Content Filtering
Content filtering enables the operator to deny the transit of web pages that contain textual media that matches filters specified by the operator.
The content filtering mechanism allows the operator to specify independent content filtering policies for different groups. The intention is to allow the operator to generate direct revenue from the application of filtering or for enabling unfettered Internet access.
For example, residential customers may be offered a porn blocking premium service while business customers receive unfettered access. The converse may also be useful where advertising supported hotspot access is restricted from accessing all known objectionable content and a paid upgrade enables unfettered access to the Internet.
In order for content filtering to operate, the rXg must have access to the web page that the end-user requests. This is accomplished by enabling the transparency web proxy which intercepts end-user HTTP requests. If locally cached copies of the content are expired or out of date, a new copy is requested from the server. The rXg content filtering mechanism then operates on the local copy of the end-user requested web page. If the requested web page does not match the profile configured by the operator, an HTTP response containing the requested page is then transferred to the end-user.
Content Not Permitted
When an end-user attempts to access prohibited content, they are redirected to /content_filter
view of the captive portal. By default, this view displays a denied graphic along with the desired URL, the reason for the denial and the categories that were matched. This view of the portal may be customized to any format that the operator desires.
The /content_filter
view of the portal is an integral part of revenue generation through content filtering. For example, if the content filter is being applied to limit access for to end-users in an advertising supported group, the /content_filter
view should be customized to advertise the availability of unfettered access for a fee. If the content filter is enabled as part of a threat management package, affiliate program links to security software downloads (e.g., McAfee, Norton, etc.) would be appropriate.
Content Filters
The content filters scaffold presents the fields necessary to configure the rXg policy enforcement engine to deny access to HTTP responses containing operator specified classes of content.

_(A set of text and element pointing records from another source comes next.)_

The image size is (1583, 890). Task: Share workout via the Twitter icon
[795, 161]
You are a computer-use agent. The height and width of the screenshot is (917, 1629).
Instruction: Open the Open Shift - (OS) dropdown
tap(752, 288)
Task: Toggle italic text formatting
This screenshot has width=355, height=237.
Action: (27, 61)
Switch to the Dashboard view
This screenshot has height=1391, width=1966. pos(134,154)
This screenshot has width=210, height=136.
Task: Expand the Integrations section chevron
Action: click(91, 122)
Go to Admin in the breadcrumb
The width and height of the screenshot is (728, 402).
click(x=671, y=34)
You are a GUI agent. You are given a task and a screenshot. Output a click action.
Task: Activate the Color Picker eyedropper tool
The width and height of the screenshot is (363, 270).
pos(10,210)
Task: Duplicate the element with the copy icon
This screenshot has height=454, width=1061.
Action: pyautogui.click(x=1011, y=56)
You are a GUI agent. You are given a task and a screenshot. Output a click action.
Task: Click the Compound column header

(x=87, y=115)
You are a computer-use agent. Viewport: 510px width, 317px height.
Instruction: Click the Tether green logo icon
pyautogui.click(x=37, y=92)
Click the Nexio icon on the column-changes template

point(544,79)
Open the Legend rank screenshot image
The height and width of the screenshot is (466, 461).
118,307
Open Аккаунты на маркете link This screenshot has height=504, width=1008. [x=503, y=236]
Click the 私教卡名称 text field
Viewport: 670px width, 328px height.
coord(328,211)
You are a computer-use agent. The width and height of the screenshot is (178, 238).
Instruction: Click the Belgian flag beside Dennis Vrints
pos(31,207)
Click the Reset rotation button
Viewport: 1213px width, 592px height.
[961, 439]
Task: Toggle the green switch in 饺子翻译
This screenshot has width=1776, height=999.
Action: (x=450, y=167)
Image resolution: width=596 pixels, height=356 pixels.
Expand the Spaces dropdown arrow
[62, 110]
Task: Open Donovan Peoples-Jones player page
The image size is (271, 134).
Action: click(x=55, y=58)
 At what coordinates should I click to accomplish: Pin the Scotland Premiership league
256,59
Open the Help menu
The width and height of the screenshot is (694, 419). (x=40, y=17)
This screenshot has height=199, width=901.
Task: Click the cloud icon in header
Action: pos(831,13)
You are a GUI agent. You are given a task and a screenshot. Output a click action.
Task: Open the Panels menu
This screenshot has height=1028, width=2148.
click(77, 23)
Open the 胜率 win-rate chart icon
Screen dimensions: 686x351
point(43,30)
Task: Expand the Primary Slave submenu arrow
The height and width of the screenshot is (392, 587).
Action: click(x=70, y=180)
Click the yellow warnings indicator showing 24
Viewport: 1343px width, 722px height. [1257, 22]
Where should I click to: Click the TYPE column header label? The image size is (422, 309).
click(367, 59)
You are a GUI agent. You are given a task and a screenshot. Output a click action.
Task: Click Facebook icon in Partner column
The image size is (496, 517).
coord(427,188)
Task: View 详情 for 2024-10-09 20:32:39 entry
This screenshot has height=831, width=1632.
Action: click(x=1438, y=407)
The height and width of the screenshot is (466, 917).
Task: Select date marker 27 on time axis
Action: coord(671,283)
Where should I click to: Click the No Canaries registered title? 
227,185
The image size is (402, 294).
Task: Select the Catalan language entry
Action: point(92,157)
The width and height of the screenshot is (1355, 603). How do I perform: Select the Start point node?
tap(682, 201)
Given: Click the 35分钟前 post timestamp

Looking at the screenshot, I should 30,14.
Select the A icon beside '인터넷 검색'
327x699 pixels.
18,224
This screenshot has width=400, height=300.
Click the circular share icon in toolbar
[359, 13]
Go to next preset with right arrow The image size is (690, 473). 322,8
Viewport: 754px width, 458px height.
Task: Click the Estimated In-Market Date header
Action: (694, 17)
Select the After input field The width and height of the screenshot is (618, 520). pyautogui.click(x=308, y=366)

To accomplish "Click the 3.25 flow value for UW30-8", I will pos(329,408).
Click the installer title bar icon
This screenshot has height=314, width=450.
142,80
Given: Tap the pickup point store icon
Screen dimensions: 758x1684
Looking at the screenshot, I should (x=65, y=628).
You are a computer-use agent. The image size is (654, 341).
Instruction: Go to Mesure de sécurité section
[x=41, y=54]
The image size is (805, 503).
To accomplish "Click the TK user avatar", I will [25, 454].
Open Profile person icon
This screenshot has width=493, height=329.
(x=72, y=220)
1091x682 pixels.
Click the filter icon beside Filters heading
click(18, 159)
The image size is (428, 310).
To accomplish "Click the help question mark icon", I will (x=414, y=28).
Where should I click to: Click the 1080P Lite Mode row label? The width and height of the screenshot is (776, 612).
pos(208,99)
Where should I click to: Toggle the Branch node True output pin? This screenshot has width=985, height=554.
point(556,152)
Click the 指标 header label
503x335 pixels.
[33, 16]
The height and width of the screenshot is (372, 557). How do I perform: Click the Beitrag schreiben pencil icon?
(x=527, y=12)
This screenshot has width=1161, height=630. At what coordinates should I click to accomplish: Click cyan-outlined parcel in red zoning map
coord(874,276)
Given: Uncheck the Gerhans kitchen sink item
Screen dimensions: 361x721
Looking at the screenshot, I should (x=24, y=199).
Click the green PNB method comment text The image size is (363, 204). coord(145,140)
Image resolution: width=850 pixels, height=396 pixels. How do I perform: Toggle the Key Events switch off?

The name field is an arbitrary string descriptor used only for administrative identification. Choose a name that reflects the purpose of the record. This field has no bearing on the configuration or settings determined by this scaffold.
The note field is a place for the administrator to enter a comment. This field is purely informational and has no bearing on the configuration settings.
The filtering section configures the global behavior and filtering sources for this content filter.
The lists and remote lists fields specify the lists of URLs and domains that will be pass or denied in this content filter. The lists and remote lists are configured using the scaffolds below.
The blanket block checkbox is used to place the content filter into whitelist mode. All web pages except those specified in the whitelists are denied when this mode is enabled.
The denied portal action specifies the action on the captive portal that will be called when prohibited content is requested.
The WAN targets field limits the effect of the content filtering settings defined by this record to traffic that is destined to the IP addresses or DNS names listed in the selected WAN targets. By default, a content filter record affects all HTTP traffic matched by the policy regardless of WAN origin / destination. Setting a WAN target causes the breadth of the content filter to be limited to the specified hosts in the manner specified by the WAN target mode.
The content filter only manipulates HTTP traffic by default. Setting the intercept SSL/TLS checkbox enables the content filter to manipulate encrypted HTTPS traffic in the same manner as if it were regular HTTP traffic.
The safesearch checkbox causes the content filter to always enable safe-search mode in search engines. This feature requires the intercept SSL/TLS feature to be enabled because almost all search engines run over HTTPS.
The YouTube EDU ID field configures the content filter to add the specified data to all traffic to/from YouTube. This mechanism enables server-side content filtering for YouTube. Use of this feature requires educational facility registration with Google / YouTube.
The tunnel detection field configures the content filter to look for IP tunneling over HTTPS. The detection may be configured in real-time (higher overhead) or background (higher performance). The operator may also choose to log the presence of HTTPS tunneling rather than denying this behavior outright.
The enhanced HTTPS security checkbox configures the content filter to block access to HTTPS sites that fail to present a SSL certificate that is signed by a trusted third-party.
The policy field relates this record to a set of groups through a policy record.
Remote Content Filter Lists
Entries in the remote content filter lists scaffold are used to configure the parameters needed to periodically download third party maintained lists. The de facto standard list format is a compressed archive (.tar.gz) file that extracts into a series of subdirectories named by blocking category. Each entry in this scaffold configures the periodic download of a compressed archive (.tar.gz) file. Multiple archive files may be used in a single content filter policy enforcement.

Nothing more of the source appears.